Феодосий - Сергей Викторович Васильев

Феодосий

Рассказ вышел во второй тур Осеннего Царкона 2004 г. В середине.

Читать Феодосий (Васильев) полностью

«Ой, как всё плохо… — Феодосий поморщился, будто съел что-то кислое. — Уже младенцы надо мной смеются». Это он, конечно, преувеличил. Слегка. Но четырехлетний сынишка Петра прямо в лицо назвал его глупым. С малыша что взять — он родительские слова повторяет, но ведь никто не одернул его, все только рты ладонями прикрыли.

«Да нет, что спорить? Правы они, правы. Ну, не получается у меня ничего, сколько не повторяю. — Феодосий для наглядности щелкнул пальцами. Естественно, без всякого видимого результата. Даже звук получился не сухой, какой-то хлюпающий. — Им всё само дается, а мне — учи, учи…» Под «ними» Феодосий подразумевал всех жителей острова. Без исключения. Ему одному так не повезло. Ну, нет у него способностей. Феодосий махнул рукой и еще раз щелкнул пальцами для проверки своих мыслей. Потом воровато оглянулся, достал из-за пазухи камешек со стальной пластинкой и резко чиркнул ею по камню. Сноп искр живо воспламенил сухой мох под тремя полешками, сложенными в очаге. «Теперь можно и погреться». — Потерев руки, Феодосий подсел поближе к огню, желая одного — чтобы ушла эта мерзкая дрожь.

Дрова прогорели быстро. И только тогда Феодосий сообразил, что надо было сразу чего-нибудь сготовить. Поесть, в смысле. Опять всухомятку придется. «Да не впервой. Чего уж. Всё одно к одному. Потому и Гельма от меня ушла, что не видела будущего в наших отношениях.

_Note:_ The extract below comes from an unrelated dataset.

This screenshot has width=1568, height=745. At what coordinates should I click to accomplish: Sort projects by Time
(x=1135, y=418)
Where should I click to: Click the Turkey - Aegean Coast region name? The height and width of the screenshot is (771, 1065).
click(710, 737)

Я сам ее предостерегал: „Ничего, дескать, не умею и не научусь никогда…“ Это ж додуматься надо — свое счастие рушить…»

Стук в дверь прервал горестные размышления Феодосия о своем житье-бытье. Гость вечером — лишние хлопоты — примета такая.

«Эй, Феодосий, открывай! Зачем закрылся?! Это же я — Петр!» «Точно, Петр. Голос его. Опять уму-разуму учить будет. А не открыть нельзя. Друг всё-таки. Кто еще меня всерьез воспринимает? Да уж больше никто…»

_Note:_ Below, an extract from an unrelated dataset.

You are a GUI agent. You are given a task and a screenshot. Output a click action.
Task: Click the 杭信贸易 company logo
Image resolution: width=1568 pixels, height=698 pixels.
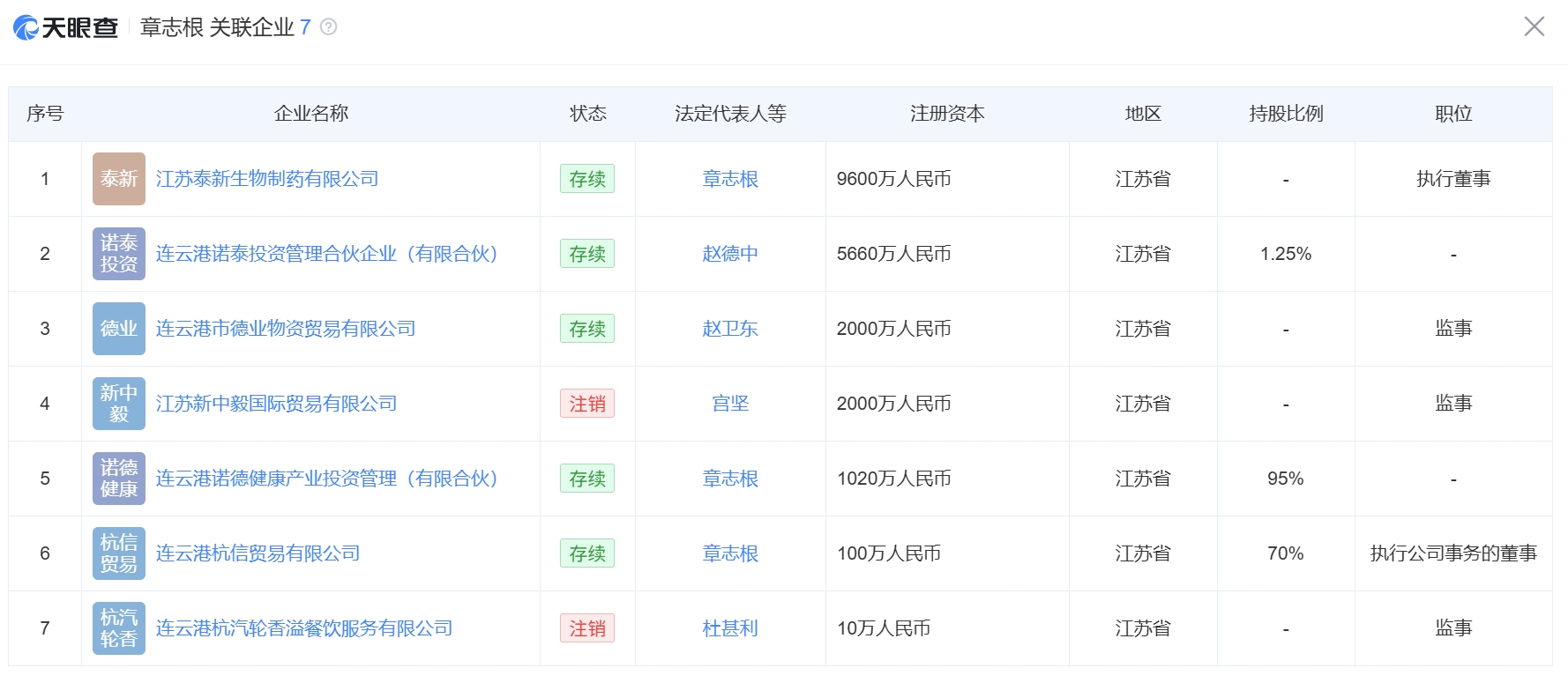click(x=119, y=553)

Феодосий поднялся, проковылял до двери на затекших ногах и откинул крюк.

— Ты чего это крюк вешаешь? Боишься кого? Или что непозволительное делаешь? — Петр зыркнул наметанным глазом и враз углядел погасшие угли в очаге.

— А-а-а, ясно. Как всегда…

Он мимоходом сдул с ладони огненный шарик, расплескавшийся в очаге ровным пламенем, двумя щелчками пальцев поджег лучину, чтоб света было больше, и единственную свечу Феодосия, сберегаемую им на черный день. Надо было полагать, что этот день пришел.

Петр пошарил глазами по полкам, пооткрывал дверцы, повыдвигал ящички в поисках съестного и, наконец, выволок на свет две луковицы и краюху хлеба. Всё это он проделал без помощи рук — придраться было не к чему. Достал из мешочка кусок копченого мяса и добавил его в общую кучу. У Феодосия аж слюнки потекли.